Abstract. Fault traces and offsets, cross-section length changes, paleomagnetic inclination and declination anomalies, and stress-direction indicators with ages back to 90 Ma are collected from the geologic literature on the western United States and northern Mexico.  Finite-element program Restore simulates paleokinematics by weighted least squares and integrates displacements, strains, and rotations back in time, producing paleogeologic maps, as well as maps of velocity, heave rate, strain rate, and stress direction at 6 m.y. intervals.  After calibrating three program parameters against neotectonic velocities from geodesy, all classes of data except inclination anomalies are fit reasonably well.  The kink in the San Andreas fault near San Gorgonio Pass has been gradually restored by slip on adjacent faults and automated smoothing.  Piercing-point pairs successfully restored along the San Andreas–Gulf of California plate boundary include the Pelona and Orocopia Schists at 6 Ma, the Pinnacles and Neenach Volcanics at 21 Ma, and the Jolla Vieja and Poway conglomerates adjacent to their Sonoran source at 48–42 Ma.  During 18–6 Ma, rapid extension on the Oceanside detachment fault system was restored, placing present San Nicolas Island adjacent to present Rosarito, Baja California, at 18 Ma.
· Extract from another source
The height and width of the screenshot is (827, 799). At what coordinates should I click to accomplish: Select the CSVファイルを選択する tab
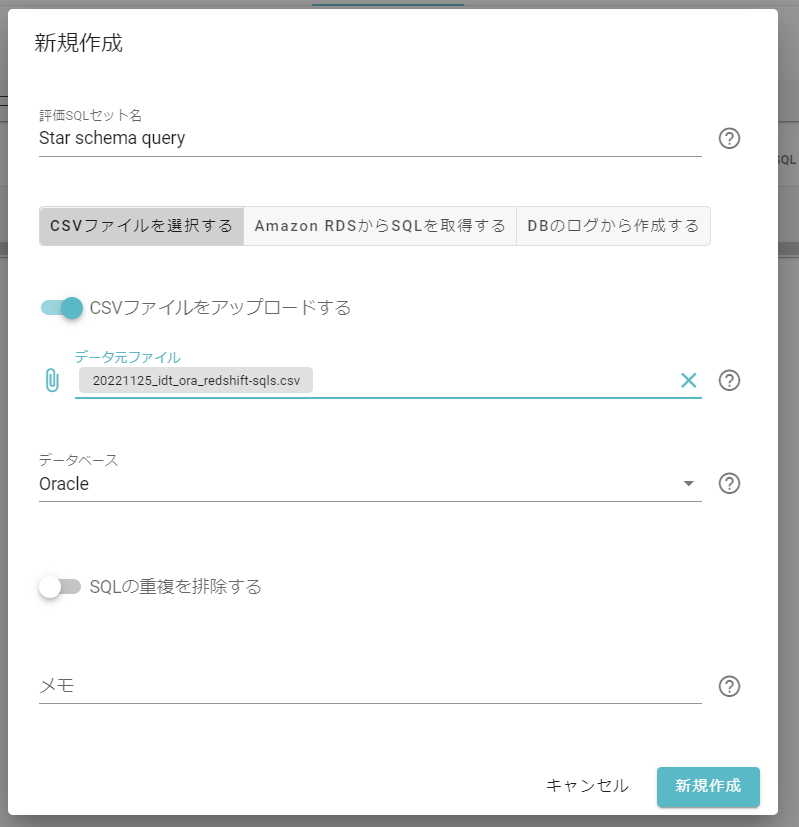point(141,226)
Since ca. 18 Ma, the western Transverse Ranges have rotated 70° clockwise, restoration of which implies that sinistral faults in this province originated with NNE trends.  The first contact between the Pacific and North America plates at ca. 28 Ma was not associated with any dramatic increase in dextral faulting on land; instead, the primary result was extension in the Plush Ranch–Vasquez-Diligencia basins and Colorado River corridor, probably driven by an unstable triple- junction and accelerated by heating and uplift of North America above enlarging slab windows.

SUPPLEMENTARY MATERIAL (programs, data, and maps in a 45 MB ZIP file)
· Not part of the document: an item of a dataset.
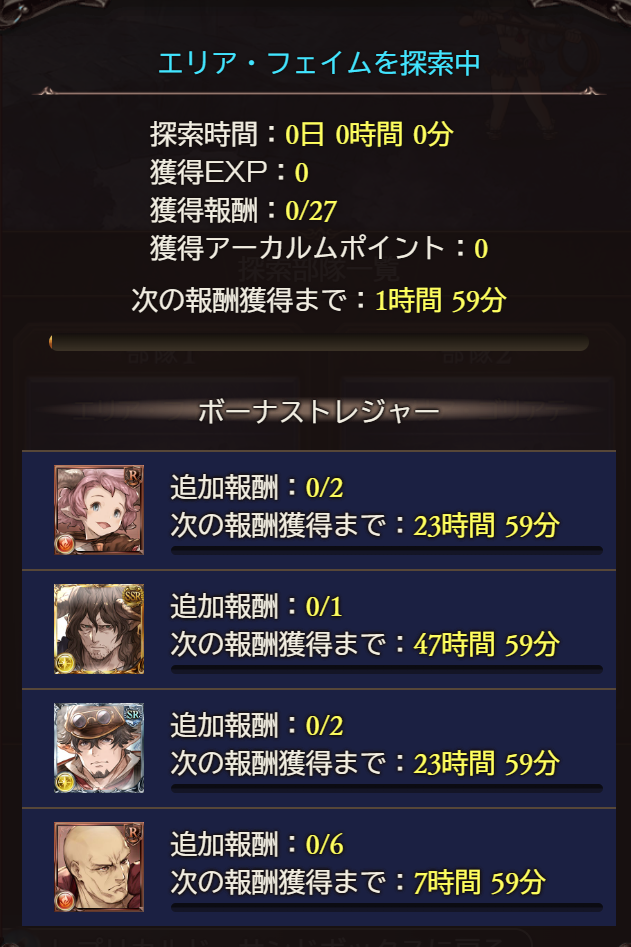Click the 追加報酬 0/1 row

coord(319,629)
Figure 1.  Traces of all faults in our database, which includes most faults active (or potentially active) since 90 Ma.  Color indicates dominant sense of offset in most recent phase of movement.  Identifying serial numbers omitted for clarity.  Dip directions of nonvertical faults omitted for clarity.  Dashed faults were included in restoration but were assigned target offsets of zero.  Two long sinistral faults in Mexico were included in restoration, although possibly not active after 90 Ma.  Subduction megathrusts (westernmost purple traces) along the western edge of the continental shelf were neither included in our calculations nor restored.  All traces shown are in Supplemental Material (see link above).  Names of selected important faults in Figure 8.  Polyconic projection about central meridian 110°W.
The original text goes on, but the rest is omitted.